The real electromagnetic emissions danger
I live 1.2km away from Sutro Tower in San Francisco. At my wife’s request I was trying to calculate the safe radius at which emissions from the transmitters at Sutro Tower are of the same power as a cell phone held a meter away, with back-of-the-envelope calculations using the inverse square law and Wikipedia’s table of radio powers.
I was shocked to find out the total power from the transmitters is about 8 megawatts, not in the kilowatt range I was expecting, and once reached 29MW. For comparison, the power of France’s first-generation PWR nuclear reactors is 900MW, and a typical cellular tower is 100W to 500W. If I use 2W as the reference, this yields a “safe” radius of 2km, which excludes many desirable San Francisco neighborhoods like Twin Peaks, Forest Hill or Noe Valley (click on the map to expand).
I looked up the most recent Environmental Impact Report following the DTV transition, and it mentions a FCC maximum allowed flux level of 0.2mW/cm2, and the measured levels in the Midtown Terrace neighborhood immediately adjacent to Sutro Tower reach 4% of this max level.
On further investigation, this is not one of those situations where US standards are significantly more lax than those in Europe, as France or the UK have the same level, derived from an international NGO called the ICNIRP. Interestingly, according to the WHO the maximum allowed emissions in such environmental paragons as Russia and China are one hundredth as high as those in the US or Europe and are just as science-based as those from ICNIRP (remember, for all its faults, the Soviet Union ranked very highly in maths and physics education & research, and in health care).
The ICNIRP/FCC standard is equivalent to a 25W isotropic emitter within a 1 meter radius, or 12x 2G GSM cell phones. Anyone who has experienced the squeal of unshielded and unpowered speakers next to an actively transmitting GSM phone will be skeptical about their claims that this is a safe level. Their methodology is based solely on the thermal effects of non-ionizing radiation, as if this were a mere microwave oven shielding exercise, and assumes that cells are otherwise unaffected by electromagnetism or cumulative exposure. This seems unwarrantedly optimistic.
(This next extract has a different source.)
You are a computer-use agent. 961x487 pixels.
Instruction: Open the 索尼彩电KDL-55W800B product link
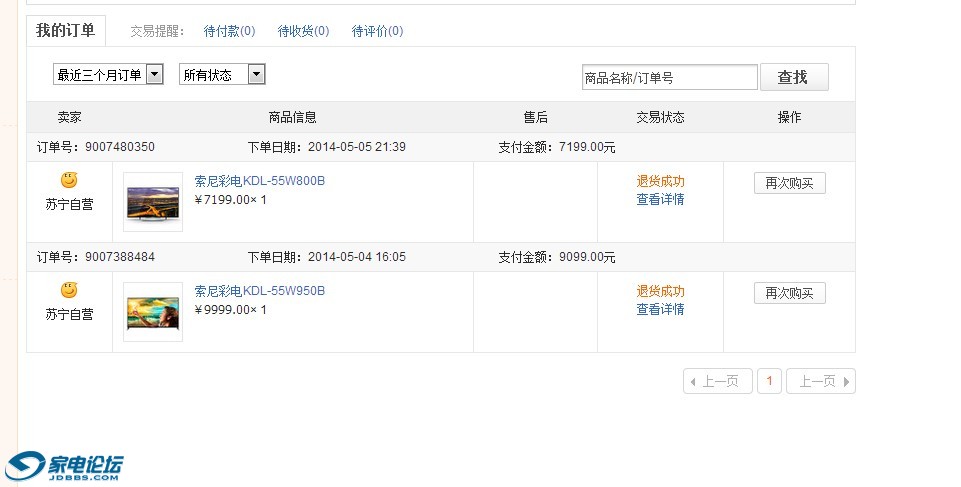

People worry about cancer risks associated with radio frequency emissions from cell phone towers and cell phones themselves, but the real risk comes from overlooked obsolete technologies like TV and FM radio.
What to do? Getting a site survey from a Professional Engineer using calibrated equipment costs $1,500, which is something you would only do as part of a final inspection while buying a house. Most RF power meters sold on places like Amazon, usually in the $300 range, are pieces of junk with suggested applications like detecting paranormal activity and ghosts. Most likely solid engineering and metrology are optional given their application domain. Professional T&M gear like an Agilent V3500A or a Wandel & Goltermann/Narda EMR-300 cost $2,000 and $6,000 respectively, so the DIY route is also expensive.
Update (2014-03-08):
My father worked on some projects in the Soviet Union in the Seventies. He told me their workplace safety standards were much more stringent than the ones in the West. Workers were not allowed to lift weights above 25kg, for instance.
Update (2014-08-01):
We moved to a house across from Parkside Square (in the lower left corner of the map), well beyond the 2km limit.